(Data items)
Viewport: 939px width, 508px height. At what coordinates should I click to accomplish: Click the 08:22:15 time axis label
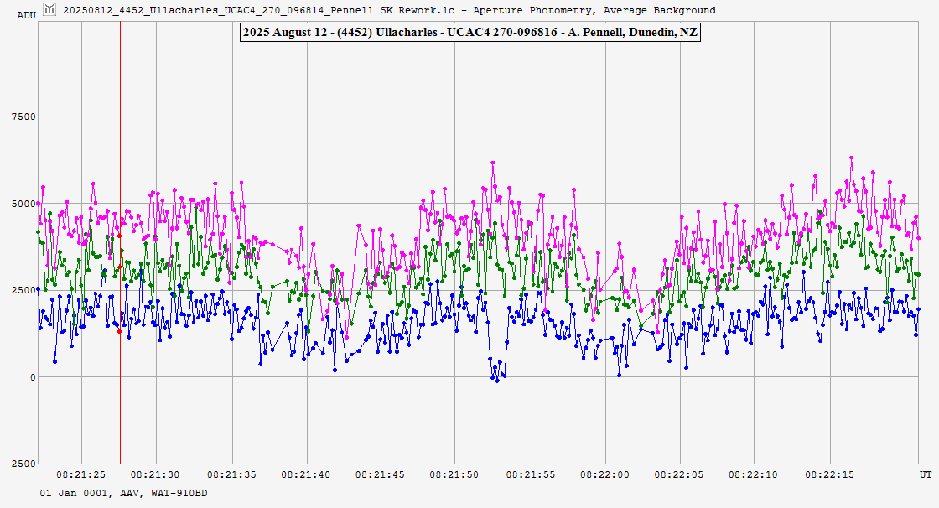(830, 474)
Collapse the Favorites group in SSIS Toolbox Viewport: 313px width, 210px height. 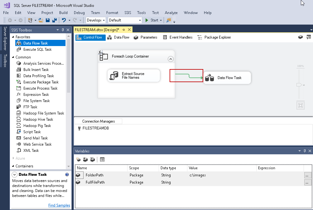pos(13,37)
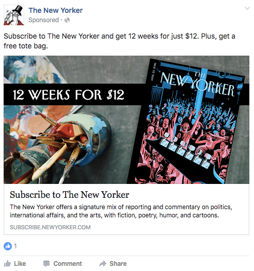
Task: Click the Comment speech bubble icon
Action: point(46,264)
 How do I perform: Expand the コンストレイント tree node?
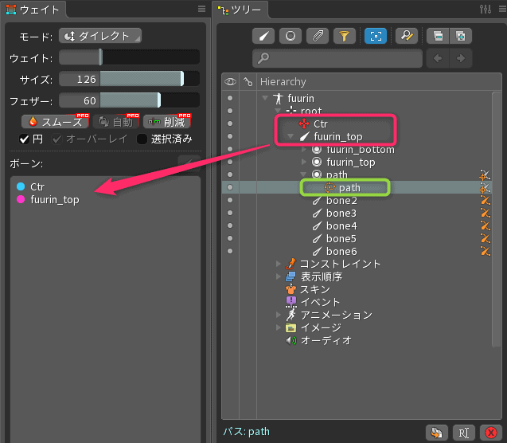point(278,264)
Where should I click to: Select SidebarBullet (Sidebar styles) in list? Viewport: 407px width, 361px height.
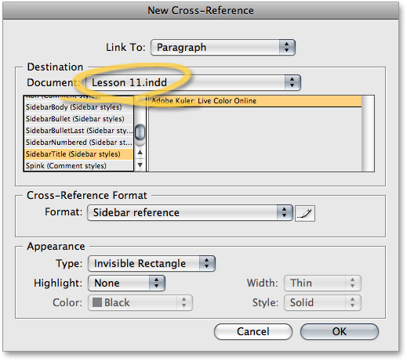[78, 119]
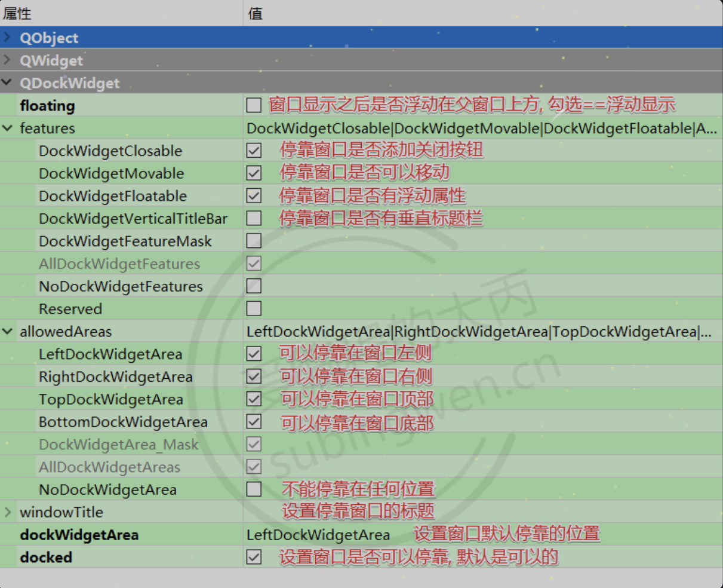
Task: Enable DockWidgetVerticalTitleBar checkbox
Action: point(254,218)
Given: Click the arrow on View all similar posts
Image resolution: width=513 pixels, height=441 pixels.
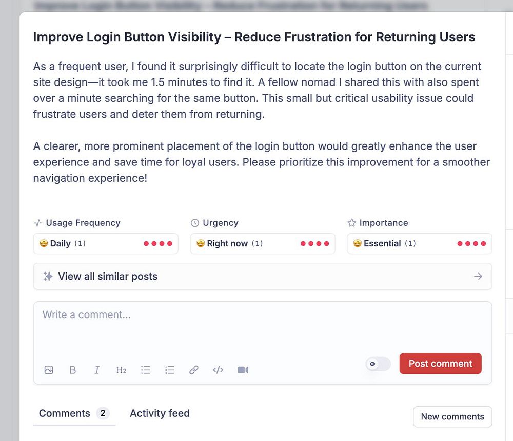Looking at the screenshot, I should coord(478,277).
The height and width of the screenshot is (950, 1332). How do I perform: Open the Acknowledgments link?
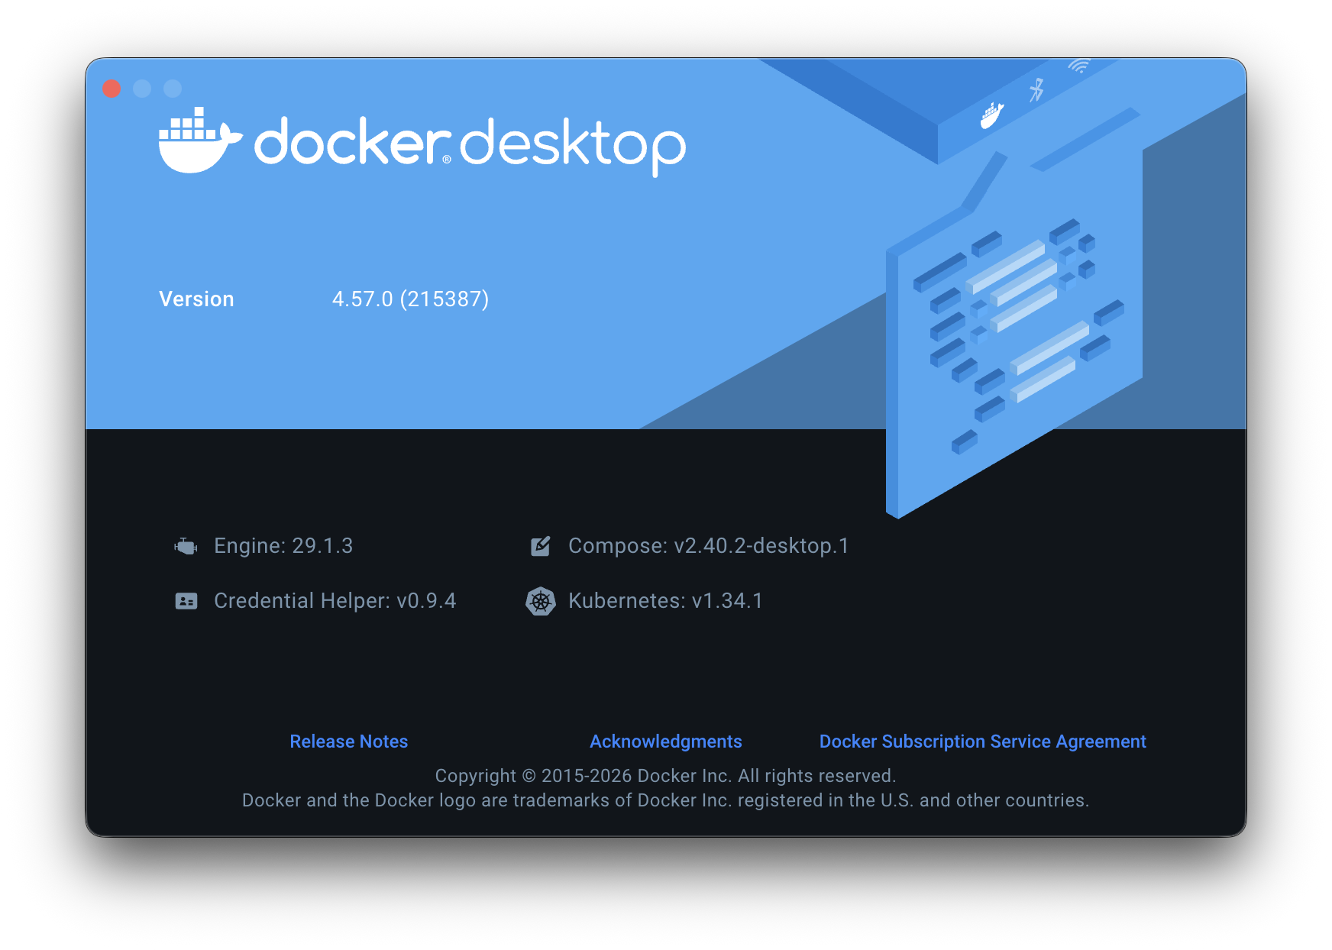click(x=665, y=742)
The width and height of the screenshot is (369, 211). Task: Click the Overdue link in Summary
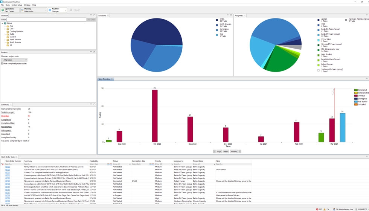coord(5,116)

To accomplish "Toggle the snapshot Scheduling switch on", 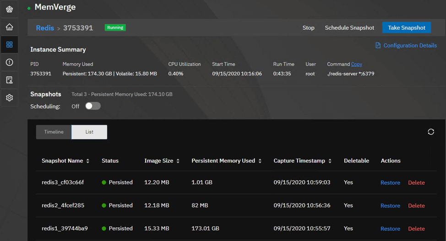I will [93, 106].
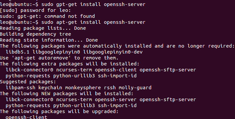Click the 'apt-get autoremove' hint text
The image size is (235, 119).
[x=41, y=58]
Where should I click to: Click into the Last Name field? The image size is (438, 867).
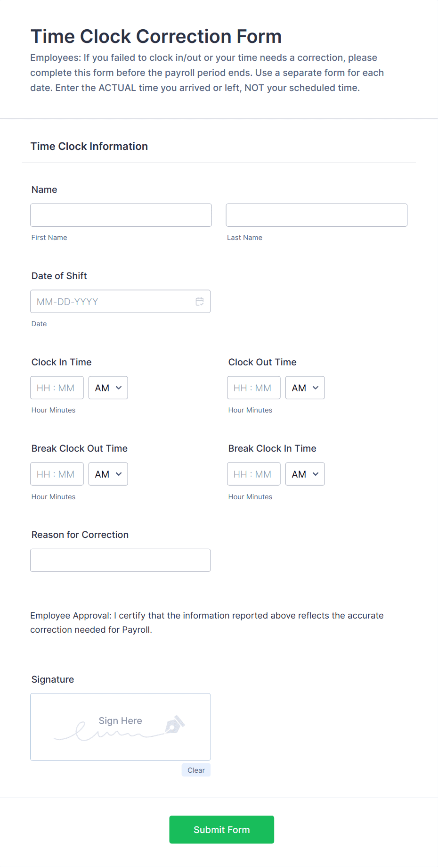[x=316, y=215]
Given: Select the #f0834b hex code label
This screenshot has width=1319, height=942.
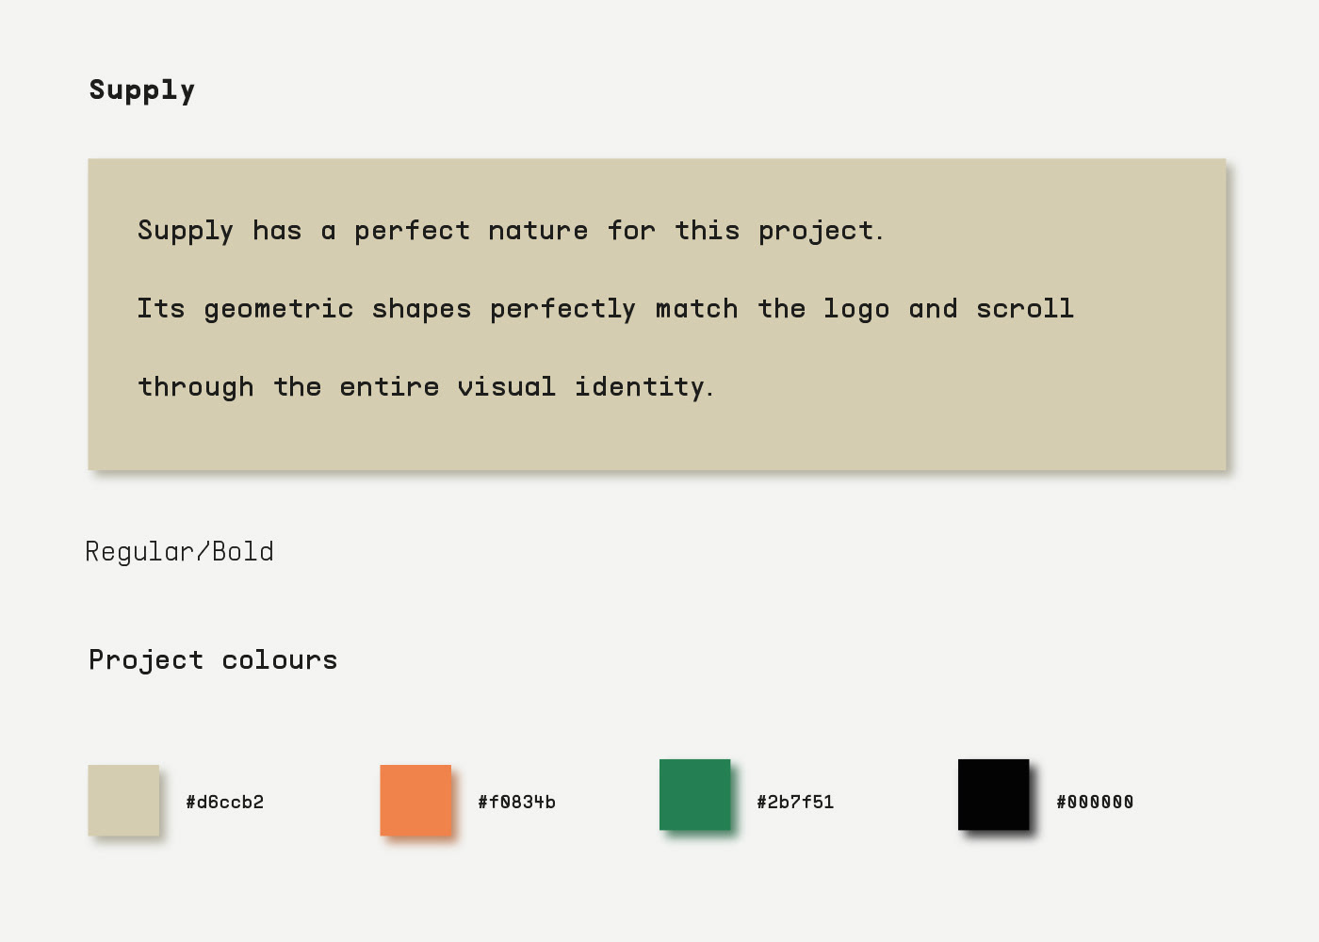Looking at the screenshot, I should pos(516,802).
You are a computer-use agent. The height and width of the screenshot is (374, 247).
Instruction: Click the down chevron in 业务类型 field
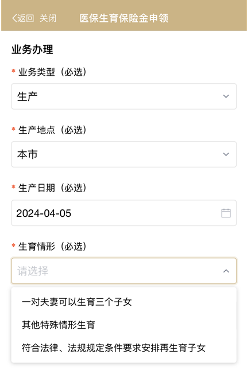click(226, 96)
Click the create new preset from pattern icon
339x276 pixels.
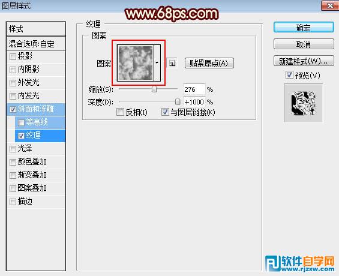pos(172,63)
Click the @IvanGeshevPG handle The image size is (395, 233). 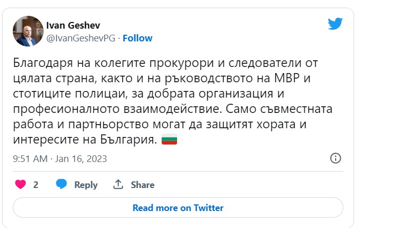point(82,38)
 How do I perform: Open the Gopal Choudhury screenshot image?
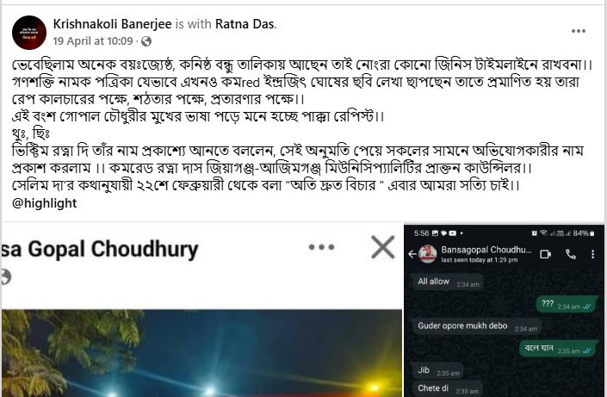point(201,310)

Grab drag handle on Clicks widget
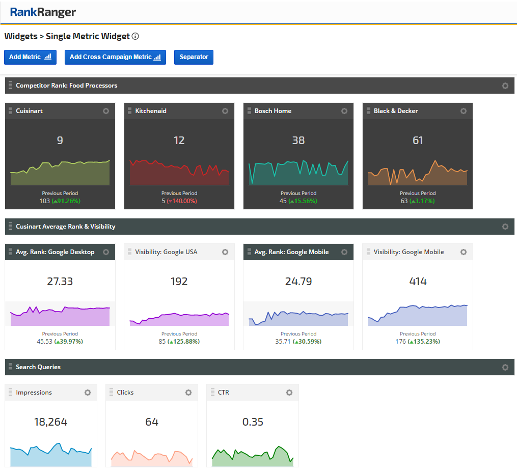[x=111, y=392]
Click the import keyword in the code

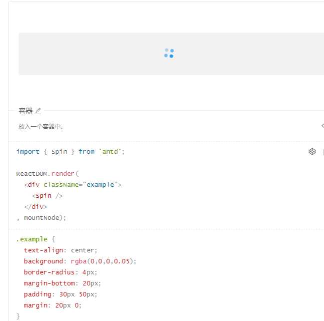coord(28,151)
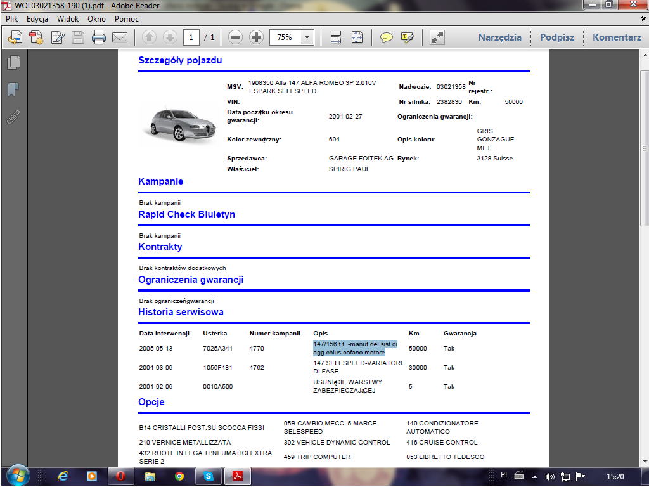Open the Edycja menu
Viewport: 649px width, 487px height.
[x=37, y=19]
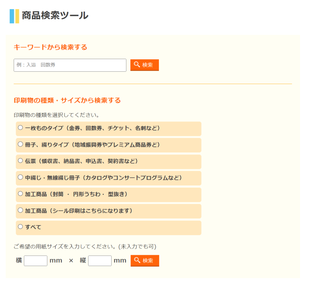Choose the 加工商品 (シール印刷) radio option
310x288 pixels.
20,210
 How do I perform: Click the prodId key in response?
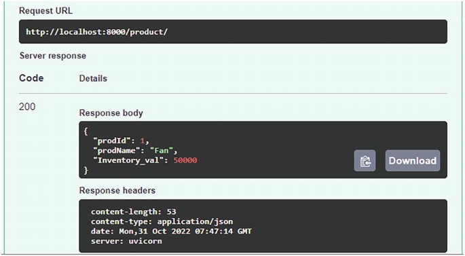111,141
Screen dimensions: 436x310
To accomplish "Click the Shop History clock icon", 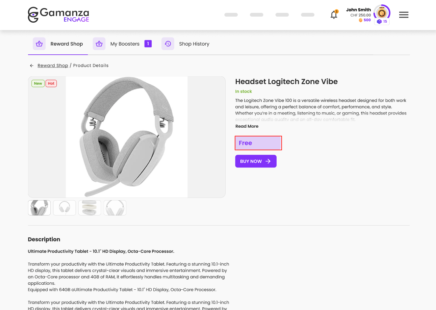I will (168, 44).
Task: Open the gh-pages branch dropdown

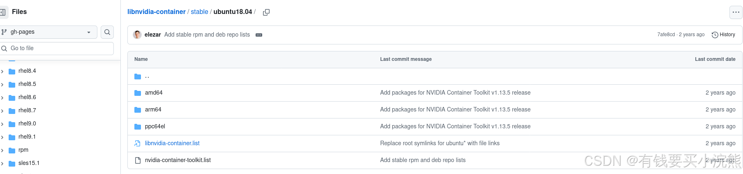Action: coord(48,32)
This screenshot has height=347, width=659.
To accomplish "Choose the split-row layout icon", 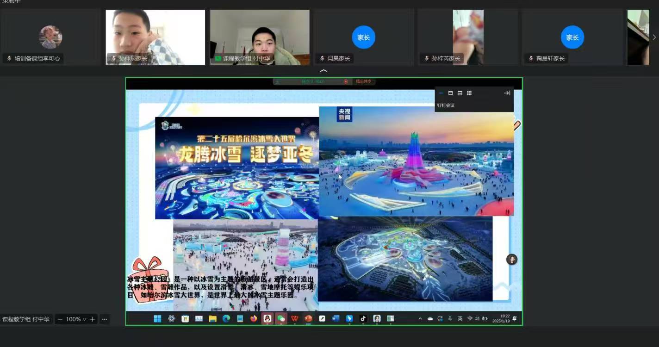I will (460, 93).
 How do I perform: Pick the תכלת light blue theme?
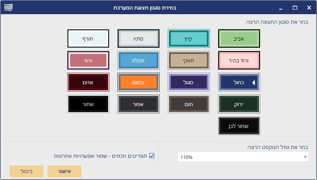(x=139, y=61)
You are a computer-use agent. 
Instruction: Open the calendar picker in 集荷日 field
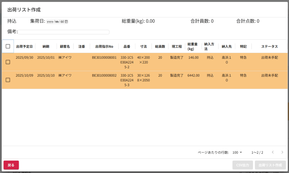click(x=66, y=21)

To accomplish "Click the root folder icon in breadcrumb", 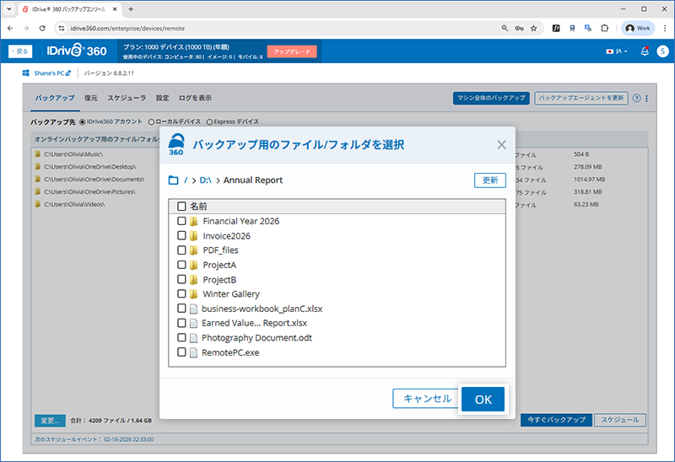I will pos(174,180).
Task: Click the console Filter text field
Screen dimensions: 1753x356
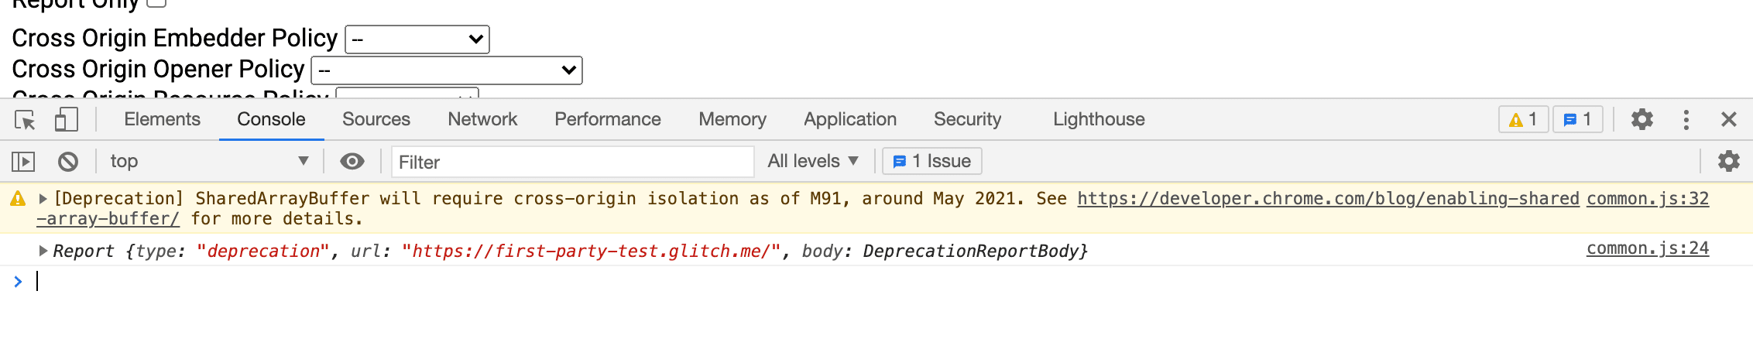Action: tap(571, 162)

TASK TO COMPLETE:
Your answer must be the lines from the one containing "Task: Click the console Filter text field" through the last line of the records, copied exactly, with no pictures.

SOLUTION:
Task: Click the console Filter text field
Screen dimensions: 1753x356
Action: tap(571, 162)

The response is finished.